UT Arlington College of Engineering
UT Arlington

Stefan Romanoschi, P.E. – High On-the-road Performance

 

As public awareness of the deteriorating condition of America’s highways and bridges grows, more attention is being paid to methods to restore or replace existing infrastructure. One of those most concerned with pavements for highways, roads and airfields is Civil Engineering Associate Professor Stefan Romanoschi.

Dr. Romanoschi came to UT Arlington in the fall of 2007 after being an associate professor at Kansas State University. He holds a B.S. in Civil Engineering from the Gheorghe Asachi Technical University in Iassy, Romania, and master’s degrees in civil engineering and applied statistics and a Ph.D., all from Louisiana State University.

Dr. Romanoschi’s specialty is pavement structures and the materials beneath them. This includes soil stabilization, pavement design, pavement materials characterization and pavement management systems. He has extensive experience in these areas, gained during research while earning his degrees at LSU, teaching at Kansas State University and being a consultant for the Kansas Department of Transportation, the New York State Department of Transportation and the Federal Highway Administration. Dr. Romanoschi has been the principal investigator on projects valued at more than $2,000,000.

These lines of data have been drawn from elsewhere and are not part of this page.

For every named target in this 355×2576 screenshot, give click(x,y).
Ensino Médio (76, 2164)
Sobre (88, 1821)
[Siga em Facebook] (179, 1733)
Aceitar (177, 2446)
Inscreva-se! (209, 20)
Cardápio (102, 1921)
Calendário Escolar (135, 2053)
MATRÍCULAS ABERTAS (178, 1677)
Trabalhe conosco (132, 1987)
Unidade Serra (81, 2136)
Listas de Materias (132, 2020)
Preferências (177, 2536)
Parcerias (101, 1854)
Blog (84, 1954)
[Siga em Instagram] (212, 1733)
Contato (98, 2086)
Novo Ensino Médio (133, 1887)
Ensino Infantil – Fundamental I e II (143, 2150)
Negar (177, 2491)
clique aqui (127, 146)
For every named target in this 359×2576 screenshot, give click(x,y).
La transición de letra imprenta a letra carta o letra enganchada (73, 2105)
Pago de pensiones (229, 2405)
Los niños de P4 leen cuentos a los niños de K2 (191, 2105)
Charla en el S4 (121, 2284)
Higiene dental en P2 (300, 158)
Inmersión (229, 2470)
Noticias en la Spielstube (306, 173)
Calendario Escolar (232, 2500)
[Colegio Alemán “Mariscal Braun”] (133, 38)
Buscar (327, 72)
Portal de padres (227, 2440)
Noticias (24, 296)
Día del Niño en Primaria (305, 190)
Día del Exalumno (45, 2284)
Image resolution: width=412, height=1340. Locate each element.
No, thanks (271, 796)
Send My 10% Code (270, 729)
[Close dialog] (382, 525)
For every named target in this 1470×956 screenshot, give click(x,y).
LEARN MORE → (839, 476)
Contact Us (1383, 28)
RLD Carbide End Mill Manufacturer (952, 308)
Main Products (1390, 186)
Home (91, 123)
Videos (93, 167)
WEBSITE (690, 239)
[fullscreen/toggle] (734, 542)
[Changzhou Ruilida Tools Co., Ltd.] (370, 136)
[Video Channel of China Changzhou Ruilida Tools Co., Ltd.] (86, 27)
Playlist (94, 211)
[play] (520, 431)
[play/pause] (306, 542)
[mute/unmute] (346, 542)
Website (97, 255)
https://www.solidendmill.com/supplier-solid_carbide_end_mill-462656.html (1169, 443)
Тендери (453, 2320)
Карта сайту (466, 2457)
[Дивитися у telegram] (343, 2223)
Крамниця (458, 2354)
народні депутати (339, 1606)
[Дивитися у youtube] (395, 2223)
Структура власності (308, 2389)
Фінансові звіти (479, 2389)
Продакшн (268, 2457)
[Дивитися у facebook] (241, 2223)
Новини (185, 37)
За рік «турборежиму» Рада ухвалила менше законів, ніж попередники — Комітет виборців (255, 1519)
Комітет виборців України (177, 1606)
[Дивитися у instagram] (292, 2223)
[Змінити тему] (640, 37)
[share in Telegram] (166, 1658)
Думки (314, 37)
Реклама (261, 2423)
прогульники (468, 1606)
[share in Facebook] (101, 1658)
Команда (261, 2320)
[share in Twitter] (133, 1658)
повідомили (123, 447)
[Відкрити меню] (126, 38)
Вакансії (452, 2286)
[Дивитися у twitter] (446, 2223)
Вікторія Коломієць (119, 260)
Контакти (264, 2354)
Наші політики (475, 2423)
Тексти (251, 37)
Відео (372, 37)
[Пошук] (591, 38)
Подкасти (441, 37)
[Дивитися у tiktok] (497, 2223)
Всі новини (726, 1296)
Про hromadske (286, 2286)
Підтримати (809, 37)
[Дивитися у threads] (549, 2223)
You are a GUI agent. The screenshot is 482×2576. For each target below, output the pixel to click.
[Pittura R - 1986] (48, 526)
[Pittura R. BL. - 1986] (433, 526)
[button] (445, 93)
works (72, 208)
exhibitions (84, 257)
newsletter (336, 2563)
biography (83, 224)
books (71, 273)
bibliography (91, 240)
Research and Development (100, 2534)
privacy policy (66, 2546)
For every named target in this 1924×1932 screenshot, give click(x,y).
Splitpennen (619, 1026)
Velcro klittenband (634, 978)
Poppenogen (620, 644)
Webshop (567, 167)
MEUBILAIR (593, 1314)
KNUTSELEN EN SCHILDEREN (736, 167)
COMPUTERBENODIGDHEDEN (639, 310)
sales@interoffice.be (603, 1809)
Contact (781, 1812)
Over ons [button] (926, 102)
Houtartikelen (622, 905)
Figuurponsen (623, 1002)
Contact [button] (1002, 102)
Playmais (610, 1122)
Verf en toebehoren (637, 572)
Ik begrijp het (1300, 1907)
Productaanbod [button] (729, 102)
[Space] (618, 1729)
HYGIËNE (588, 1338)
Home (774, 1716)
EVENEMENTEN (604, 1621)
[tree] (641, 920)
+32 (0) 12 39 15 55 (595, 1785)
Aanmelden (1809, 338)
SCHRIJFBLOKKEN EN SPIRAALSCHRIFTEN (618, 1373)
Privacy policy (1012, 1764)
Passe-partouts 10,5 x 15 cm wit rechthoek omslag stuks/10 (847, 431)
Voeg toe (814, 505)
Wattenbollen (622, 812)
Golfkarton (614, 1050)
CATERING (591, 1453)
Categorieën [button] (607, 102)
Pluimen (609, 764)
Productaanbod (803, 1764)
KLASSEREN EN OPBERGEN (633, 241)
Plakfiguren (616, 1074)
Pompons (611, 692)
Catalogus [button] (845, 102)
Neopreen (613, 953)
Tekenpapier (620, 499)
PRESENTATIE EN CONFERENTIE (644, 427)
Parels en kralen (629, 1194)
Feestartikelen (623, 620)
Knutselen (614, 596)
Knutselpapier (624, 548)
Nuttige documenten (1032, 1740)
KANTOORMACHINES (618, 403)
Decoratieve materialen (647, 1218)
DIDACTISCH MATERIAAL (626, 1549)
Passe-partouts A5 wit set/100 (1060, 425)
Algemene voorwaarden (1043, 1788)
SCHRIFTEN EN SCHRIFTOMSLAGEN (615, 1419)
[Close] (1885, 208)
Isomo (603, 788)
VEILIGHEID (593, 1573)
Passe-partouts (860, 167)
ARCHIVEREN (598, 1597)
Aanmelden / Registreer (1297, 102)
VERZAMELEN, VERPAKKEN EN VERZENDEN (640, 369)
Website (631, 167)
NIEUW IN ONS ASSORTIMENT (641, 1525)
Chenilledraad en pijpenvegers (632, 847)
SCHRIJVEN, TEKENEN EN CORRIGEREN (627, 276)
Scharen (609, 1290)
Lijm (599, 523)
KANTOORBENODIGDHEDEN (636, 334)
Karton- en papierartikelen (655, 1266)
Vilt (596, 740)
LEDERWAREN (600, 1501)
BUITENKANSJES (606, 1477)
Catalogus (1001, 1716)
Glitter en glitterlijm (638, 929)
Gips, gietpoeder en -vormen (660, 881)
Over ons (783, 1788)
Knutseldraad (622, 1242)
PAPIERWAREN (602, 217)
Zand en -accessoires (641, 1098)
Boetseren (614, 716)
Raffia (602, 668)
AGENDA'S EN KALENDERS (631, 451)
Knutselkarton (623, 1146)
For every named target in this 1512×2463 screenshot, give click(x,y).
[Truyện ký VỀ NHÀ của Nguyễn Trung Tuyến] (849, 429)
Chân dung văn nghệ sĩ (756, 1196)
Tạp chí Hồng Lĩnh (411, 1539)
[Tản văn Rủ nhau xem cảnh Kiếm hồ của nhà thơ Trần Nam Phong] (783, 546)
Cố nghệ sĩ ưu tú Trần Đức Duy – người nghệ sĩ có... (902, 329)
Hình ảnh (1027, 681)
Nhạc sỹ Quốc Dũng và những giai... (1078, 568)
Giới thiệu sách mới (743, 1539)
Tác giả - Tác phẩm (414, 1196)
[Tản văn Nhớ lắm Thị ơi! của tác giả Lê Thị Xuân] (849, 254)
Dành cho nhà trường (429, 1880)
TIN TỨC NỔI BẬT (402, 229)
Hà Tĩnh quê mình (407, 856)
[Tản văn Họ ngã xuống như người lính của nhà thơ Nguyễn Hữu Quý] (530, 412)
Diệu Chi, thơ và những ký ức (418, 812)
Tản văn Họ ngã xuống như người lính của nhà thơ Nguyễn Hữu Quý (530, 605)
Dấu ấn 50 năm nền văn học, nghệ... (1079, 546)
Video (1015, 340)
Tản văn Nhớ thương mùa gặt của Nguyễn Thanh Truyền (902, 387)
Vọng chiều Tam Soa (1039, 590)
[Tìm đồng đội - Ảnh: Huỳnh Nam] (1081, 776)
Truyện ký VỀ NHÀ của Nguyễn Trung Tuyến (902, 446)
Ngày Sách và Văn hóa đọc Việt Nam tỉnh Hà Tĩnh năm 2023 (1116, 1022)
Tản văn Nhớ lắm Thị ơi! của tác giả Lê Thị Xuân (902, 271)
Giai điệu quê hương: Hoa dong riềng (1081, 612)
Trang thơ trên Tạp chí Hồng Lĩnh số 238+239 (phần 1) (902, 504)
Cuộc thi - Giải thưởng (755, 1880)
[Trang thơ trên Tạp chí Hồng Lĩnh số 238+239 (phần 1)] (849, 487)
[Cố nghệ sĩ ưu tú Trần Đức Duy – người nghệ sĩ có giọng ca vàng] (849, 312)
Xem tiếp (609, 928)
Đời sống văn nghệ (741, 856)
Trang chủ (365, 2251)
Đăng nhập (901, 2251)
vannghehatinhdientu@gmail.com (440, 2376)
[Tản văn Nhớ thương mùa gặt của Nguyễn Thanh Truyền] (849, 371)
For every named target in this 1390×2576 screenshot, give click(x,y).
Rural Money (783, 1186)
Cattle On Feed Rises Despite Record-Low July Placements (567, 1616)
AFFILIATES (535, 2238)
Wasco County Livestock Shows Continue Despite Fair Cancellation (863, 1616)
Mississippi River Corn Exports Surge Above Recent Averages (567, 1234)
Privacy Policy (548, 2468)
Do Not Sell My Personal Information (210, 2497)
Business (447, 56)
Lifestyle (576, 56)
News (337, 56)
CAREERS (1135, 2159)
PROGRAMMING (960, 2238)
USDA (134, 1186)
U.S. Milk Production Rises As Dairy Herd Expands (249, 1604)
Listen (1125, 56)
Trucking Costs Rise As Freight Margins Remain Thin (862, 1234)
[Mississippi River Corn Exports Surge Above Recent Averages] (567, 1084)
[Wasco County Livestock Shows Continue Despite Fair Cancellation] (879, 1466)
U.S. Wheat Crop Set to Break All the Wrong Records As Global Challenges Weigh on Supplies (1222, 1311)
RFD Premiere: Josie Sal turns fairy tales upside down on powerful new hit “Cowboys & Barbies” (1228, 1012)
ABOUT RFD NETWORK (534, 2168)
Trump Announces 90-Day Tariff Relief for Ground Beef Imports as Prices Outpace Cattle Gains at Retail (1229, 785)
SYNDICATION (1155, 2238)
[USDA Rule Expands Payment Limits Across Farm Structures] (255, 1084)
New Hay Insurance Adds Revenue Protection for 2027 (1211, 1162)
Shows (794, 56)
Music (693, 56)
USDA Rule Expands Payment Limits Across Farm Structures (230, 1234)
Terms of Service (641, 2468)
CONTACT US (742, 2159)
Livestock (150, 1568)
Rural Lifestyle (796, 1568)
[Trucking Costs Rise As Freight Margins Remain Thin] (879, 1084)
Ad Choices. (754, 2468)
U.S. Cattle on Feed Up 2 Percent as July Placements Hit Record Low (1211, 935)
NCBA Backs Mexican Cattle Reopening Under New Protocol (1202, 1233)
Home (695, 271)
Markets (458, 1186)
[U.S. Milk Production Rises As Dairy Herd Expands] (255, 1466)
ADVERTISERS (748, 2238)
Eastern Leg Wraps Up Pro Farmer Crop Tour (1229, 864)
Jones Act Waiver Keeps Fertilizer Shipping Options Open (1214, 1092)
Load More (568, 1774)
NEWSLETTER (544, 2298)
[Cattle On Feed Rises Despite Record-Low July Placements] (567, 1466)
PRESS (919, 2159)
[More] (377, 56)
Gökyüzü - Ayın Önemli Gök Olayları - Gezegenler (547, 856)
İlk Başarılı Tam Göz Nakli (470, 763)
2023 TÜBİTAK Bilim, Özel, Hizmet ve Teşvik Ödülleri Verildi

Several of his articles have been published in the Transportation Research Board’s journal, Transportation Research Record, and in the proceedings of several international conferences on pavement related topics. Dr. Romanoschi is a member of the American Society of Civil Engineers’ Highway Pavements Committee and of the Transportation Research Board’s Full-scale and Accelerated Pavement Testing Committee. He is a licensed Professional Engineer in Louisiana and Texas.
 
One of Dr. Romanoschi’s favorite areas of study is accelerated pavement testing, where sample sections of a proposed roadway design are subjected to intense trials by a special, 80-foot-long machine that moves a typical truck axle set back and forth over the pavement section, sometimes as much as 100,000 times in a week. At this rate, the damage induced by the machine in one month is about the same as that done by real traffic in 10 years or more. The machine is portable, so tests can be performed at different locations and under different temperature conditions.

Dr. Romanoschi designed and outfitted one of these machines while at Kansas State University and used it for several projects, studying different factors. For example, these might include the effects of truck axles using one “super single” tire versus two regular tires; or pavements consisting of various mixtures of aggregates, recyclable materials, binders, stabilizers and catalysts; whether the asphalt is applied as a “hot” mix or a “warm” mix, or the increased incidence of overloaded trucks and trailers. The latter are becoming more important to Texas transportation officials as many overloaded vehicles enter the U.S. from Mexico, where heavier loads are permitted. 

In addition to highway traffic, the machine can be outfitted with aircraft tires to test the effects of airplanes landing on a runway.

There are only a few of these machines in the U.S.; Dr. Romanoschi wants to build one incorporating his improved designs. He is currently locating funding and would like to begin sometime next year. He is also preparing to introduce and teach two new graduate-level pavement design courses in the spring.

And, if these weren’t enough to keep him busy, Dr. Romanoschi is involved in a New York State project to calibrate the national performance models for the design of flexible and rigid pavements to local conditions in New York.